Fresh results from the world’s first successful test of an experimental AIDS vaccine confirm that it is only marginally effective and suggest that its protection against HIV infection may wane over time.
Yet the findings are exciting to scientists, who think that blood samples from the trial may show how to make a vaccine that does a better job.
The results also hint that the vaccine may work better in the general population than in those at higher risk of infection, such as gay men and intravenous drug users. It was the first time an AIDS vaccine was tested mostly in heterosexuals at average risk, and doctors have long known that how a person is exposed to HIV affects the odds of becoming infected.
“This study becomes a landmark. You can put it on a map and begin to figure out where you go from here,” said Col. Jerome Kim, the U.S. Army doctor who co-led the trial.
Last month, researchers announced that a two-vaccine combination cut the risk of becoming infected with HIV by more than 31 percent in a trial of more than 16,000 volunteers in Thailand.
Full results, published online today by the New England Journal of Medicine and presented at a scientific conference in Paris, include two additional analyses that merely suggest the vaccine is beneficial, rather than providing definitive proof.
That’s mostly because so few participants became infected – only 125 people, 10 times less than in previous HIV vaccine trials, said Dr. Anthony Fauci, director the National Institute of Allergy and Infectious Diseases, the study’s main sponsor.
The Thailand Ministry of Public Health conducted this trial, which used vaccines made from strains of HIV common in Thailand. They are ALVAC, made by Sanofi Pasteur, and AIDSVAX, originally developed by VaxGen Inc. and now held by the nonprofit Global Solutions for Infectious Diseases. The vaccines are not made from whole virus and cannot cause HIV infection.

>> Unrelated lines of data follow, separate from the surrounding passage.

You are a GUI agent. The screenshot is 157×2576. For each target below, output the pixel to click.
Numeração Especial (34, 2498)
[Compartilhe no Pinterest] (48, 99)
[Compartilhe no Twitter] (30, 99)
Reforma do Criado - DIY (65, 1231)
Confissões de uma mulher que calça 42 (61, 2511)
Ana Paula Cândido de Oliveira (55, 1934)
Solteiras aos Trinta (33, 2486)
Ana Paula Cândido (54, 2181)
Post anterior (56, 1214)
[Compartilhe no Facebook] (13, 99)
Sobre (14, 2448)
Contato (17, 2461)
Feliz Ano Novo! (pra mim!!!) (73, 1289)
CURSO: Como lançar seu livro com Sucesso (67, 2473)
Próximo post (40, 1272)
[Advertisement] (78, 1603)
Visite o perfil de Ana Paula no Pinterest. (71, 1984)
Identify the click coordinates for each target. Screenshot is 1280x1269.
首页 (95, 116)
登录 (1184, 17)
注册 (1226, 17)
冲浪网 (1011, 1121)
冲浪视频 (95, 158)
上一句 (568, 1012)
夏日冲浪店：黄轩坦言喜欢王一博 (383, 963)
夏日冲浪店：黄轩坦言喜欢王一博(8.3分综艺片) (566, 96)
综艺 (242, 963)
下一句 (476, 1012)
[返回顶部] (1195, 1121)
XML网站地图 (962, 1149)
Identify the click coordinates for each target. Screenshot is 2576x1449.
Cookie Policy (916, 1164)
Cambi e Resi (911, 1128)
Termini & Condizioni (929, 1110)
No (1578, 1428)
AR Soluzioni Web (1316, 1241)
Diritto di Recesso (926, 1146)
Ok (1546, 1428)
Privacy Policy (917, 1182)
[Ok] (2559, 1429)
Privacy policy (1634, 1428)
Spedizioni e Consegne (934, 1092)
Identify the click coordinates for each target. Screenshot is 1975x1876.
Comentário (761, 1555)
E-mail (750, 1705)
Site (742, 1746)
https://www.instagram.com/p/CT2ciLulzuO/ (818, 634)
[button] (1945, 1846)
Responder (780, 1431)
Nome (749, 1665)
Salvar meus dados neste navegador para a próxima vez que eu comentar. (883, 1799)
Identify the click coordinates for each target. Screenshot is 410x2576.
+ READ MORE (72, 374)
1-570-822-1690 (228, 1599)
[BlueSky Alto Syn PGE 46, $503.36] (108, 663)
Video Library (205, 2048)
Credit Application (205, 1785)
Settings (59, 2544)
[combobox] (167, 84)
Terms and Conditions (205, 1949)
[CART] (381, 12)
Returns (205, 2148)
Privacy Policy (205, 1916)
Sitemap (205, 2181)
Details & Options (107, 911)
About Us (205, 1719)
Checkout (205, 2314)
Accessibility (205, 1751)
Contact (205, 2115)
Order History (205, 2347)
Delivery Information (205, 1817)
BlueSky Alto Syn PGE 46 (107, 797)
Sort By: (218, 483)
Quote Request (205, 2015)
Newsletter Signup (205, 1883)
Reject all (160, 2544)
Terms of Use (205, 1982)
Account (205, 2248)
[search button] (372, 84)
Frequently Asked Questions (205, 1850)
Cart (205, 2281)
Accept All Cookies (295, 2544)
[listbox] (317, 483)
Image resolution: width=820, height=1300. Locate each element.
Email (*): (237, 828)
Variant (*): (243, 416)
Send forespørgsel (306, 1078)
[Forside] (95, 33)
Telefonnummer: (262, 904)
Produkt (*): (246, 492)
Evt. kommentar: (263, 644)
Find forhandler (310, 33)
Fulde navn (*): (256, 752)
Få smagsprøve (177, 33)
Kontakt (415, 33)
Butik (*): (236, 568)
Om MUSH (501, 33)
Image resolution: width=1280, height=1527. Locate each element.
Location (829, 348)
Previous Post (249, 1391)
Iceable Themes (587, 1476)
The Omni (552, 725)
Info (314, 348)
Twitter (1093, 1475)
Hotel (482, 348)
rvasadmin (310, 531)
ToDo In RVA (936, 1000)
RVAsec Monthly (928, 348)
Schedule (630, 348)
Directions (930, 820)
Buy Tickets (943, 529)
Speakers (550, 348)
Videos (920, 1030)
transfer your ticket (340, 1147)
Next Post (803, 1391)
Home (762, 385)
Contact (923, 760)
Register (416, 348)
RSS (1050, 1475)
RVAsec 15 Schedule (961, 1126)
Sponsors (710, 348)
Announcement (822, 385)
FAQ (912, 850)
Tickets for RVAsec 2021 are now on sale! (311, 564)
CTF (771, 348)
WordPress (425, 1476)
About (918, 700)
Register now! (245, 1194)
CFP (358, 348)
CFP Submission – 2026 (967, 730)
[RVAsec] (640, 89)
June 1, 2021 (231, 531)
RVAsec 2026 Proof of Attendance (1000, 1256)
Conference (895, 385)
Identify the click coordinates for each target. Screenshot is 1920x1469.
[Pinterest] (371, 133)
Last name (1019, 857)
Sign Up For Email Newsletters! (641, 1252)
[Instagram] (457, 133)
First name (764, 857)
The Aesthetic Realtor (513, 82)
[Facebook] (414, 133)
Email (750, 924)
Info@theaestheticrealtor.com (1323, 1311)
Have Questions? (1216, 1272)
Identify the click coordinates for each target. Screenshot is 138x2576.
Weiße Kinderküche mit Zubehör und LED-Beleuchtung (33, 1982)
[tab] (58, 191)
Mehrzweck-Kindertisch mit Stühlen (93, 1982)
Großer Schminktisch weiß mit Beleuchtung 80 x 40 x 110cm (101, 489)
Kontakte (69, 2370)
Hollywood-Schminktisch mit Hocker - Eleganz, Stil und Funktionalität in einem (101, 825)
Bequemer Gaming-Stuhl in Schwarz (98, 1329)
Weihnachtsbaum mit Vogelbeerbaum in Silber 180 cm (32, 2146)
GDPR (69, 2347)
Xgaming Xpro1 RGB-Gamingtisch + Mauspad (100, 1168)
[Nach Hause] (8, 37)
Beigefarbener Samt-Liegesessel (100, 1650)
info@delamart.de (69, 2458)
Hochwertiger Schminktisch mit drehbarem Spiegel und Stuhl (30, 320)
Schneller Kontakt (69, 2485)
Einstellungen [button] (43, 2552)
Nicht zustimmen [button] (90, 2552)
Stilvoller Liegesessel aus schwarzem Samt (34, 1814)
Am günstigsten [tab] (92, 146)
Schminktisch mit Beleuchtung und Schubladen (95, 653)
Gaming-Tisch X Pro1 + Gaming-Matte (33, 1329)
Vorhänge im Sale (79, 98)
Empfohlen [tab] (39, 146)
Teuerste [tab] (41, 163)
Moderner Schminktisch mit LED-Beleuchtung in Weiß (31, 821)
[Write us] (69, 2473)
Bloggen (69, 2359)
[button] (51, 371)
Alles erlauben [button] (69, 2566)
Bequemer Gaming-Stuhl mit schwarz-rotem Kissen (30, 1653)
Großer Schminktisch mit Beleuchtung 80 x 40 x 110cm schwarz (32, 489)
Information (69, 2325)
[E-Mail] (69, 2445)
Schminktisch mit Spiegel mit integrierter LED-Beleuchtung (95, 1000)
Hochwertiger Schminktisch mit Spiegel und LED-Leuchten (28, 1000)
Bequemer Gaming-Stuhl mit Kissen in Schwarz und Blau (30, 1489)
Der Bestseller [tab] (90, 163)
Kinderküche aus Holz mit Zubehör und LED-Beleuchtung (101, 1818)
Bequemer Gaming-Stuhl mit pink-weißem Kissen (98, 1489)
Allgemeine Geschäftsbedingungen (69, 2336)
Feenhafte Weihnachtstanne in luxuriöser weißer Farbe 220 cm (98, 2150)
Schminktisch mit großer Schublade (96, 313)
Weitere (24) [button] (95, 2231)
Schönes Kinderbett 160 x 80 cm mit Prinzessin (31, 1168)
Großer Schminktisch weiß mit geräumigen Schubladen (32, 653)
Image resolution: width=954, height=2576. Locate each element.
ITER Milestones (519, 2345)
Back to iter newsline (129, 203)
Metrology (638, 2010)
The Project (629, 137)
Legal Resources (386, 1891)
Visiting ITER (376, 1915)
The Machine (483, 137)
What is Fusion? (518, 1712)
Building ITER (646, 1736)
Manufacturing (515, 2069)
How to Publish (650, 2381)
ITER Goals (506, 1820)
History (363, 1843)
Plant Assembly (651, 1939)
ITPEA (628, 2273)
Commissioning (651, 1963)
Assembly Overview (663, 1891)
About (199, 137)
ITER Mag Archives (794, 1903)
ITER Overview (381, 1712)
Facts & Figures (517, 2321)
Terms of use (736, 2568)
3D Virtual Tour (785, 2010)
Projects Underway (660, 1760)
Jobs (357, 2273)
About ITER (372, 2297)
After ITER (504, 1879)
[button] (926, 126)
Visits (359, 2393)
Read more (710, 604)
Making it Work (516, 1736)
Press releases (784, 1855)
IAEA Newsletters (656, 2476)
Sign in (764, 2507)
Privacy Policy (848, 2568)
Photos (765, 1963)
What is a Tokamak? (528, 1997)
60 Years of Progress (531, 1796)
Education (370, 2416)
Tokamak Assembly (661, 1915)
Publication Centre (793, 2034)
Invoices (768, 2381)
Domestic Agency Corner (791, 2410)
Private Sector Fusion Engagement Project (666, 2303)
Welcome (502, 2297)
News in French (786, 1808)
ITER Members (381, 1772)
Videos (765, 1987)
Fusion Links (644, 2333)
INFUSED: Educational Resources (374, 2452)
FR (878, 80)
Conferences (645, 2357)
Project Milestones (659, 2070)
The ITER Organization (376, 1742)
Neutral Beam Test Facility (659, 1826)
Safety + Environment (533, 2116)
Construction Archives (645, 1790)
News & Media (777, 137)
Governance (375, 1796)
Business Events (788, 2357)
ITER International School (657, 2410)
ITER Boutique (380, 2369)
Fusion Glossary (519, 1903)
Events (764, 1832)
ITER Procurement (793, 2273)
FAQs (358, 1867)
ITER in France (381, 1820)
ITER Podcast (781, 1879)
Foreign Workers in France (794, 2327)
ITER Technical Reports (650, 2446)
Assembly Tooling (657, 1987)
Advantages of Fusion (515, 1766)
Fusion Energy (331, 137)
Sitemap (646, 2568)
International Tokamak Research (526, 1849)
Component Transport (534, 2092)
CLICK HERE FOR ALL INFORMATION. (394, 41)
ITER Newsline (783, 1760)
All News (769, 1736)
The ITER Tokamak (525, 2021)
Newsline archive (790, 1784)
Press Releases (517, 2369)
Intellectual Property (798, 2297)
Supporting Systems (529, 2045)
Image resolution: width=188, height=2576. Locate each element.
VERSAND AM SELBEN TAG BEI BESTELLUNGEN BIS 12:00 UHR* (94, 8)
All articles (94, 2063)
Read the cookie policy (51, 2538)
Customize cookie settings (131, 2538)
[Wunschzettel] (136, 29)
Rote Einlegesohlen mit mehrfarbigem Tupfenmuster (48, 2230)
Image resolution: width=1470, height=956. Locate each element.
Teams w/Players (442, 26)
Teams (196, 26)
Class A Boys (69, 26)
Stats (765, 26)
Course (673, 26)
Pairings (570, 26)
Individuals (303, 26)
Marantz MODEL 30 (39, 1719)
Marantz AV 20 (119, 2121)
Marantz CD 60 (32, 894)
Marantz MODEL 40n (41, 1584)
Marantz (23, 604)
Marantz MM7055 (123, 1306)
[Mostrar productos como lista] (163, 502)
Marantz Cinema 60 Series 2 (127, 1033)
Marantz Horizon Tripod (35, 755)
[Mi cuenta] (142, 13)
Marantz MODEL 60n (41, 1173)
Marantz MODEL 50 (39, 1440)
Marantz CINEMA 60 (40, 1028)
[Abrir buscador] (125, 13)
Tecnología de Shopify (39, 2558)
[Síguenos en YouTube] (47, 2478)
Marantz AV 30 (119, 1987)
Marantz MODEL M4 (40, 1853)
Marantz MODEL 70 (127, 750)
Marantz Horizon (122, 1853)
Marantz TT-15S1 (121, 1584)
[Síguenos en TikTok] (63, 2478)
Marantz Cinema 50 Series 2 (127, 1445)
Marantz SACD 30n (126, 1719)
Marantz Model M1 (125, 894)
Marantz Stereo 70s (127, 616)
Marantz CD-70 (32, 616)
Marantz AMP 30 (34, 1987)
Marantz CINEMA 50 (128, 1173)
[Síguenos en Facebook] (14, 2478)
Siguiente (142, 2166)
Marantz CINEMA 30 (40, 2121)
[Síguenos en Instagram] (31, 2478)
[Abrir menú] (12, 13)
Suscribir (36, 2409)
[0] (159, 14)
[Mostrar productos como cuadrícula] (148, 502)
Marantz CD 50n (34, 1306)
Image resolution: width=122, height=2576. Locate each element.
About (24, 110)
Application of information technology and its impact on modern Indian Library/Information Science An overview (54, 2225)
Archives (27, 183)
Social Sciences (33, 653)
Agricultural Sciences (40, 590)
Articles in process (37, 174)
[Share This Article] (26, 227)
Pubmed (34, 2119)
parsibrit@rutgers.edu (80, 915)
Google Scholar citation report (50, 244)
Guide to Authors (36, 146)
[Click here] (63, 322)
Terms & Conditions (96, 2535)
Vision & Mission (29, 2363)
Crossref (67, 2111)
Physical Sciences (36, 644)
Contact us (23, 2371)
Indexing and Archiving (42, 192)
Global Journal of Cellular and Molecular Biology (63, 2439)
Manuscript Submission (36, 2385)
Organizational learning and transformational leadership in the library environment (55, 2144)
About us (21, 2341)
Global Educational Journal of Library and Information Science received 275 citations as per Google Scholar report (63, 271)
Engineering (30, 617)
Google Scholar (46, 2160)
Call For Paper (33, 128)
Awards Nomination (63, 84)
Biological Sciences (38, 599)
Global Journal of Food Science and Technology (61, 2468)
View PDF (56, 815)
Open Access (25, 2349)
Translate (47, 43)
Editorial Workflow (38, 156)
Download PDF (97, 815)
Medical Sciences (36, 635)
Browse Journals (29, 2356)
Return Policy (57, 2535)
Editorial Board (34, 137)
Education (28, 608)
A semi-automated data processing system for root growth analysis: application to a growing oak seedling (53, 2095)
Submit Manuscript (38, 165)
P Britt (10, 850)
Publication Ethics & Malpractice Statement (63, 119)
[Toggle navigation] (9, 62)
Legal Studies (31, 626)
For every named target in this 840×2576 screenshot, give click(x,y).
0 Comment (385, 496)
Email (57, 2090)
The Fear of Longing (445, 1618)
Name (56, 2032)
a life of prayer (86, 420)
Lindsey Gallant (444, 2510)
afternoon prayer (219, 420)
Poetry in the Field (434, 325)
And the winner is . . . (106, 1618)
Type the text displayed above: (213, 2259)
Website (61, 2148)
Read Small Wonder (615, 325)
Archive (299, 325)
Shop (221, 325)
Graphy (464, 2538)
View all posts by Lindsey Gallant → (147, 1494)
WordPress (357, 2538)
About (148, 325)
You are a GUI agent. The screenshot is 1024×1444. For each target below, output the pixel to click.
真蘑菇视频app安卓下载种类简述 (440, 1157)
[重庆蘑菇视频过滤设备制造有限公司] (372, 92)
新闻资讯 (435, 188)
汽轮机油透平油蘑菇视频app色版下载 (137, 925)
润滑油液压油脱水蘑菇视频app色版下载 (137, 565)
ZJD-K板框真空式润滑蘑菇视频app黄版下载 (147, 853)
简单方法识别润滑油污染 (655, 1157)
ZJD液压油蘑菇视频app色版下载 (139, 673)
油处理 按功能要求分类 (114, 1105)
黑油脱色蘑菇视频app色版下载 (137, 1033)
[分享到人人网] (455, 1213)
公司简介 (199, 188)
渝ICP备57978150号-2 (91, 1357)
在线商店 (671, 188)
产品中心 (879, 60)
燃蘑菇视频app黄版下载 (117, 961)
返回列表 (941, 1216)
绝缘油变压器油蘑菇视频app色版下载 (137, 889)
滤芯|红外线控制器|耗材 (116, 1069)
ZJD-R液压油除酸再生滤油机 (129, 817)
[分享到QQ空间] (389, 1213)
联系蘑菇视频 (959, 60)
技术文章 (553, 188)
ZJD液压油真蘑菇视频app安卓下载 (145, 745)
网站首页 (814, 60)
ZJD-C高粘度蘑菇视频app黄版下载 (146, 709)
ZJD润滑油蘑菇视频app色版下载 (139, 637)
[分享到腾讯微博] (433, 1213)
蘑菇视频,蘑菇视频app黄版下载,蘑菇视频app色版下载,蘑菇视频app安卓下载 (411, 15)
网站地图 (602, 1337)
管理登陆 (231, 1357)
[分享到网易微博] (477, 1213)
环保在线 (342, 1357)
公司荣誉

The combo was tested in HIV-negative Thai men and women ages 18 to 30 at average risk of becoming infected. Half received four doses of ALVAC and two of AIDSVAX over six months; the rest received dummy shots. All were given condoms and counseling, and were followed for three years after vaccination ended.
New infections occurred in 51 of the 8,197 given vaccine and in 74 of the 8,198 who received dummy shots. That worked out to a 31 percent lower risk of infection for the vaccine group.
In a smaller analysis of just the 12,452 participants who received all six shots exactly on schedule, there were 86 infections – 36 in the vaccine group and 50 in those given dummy shots.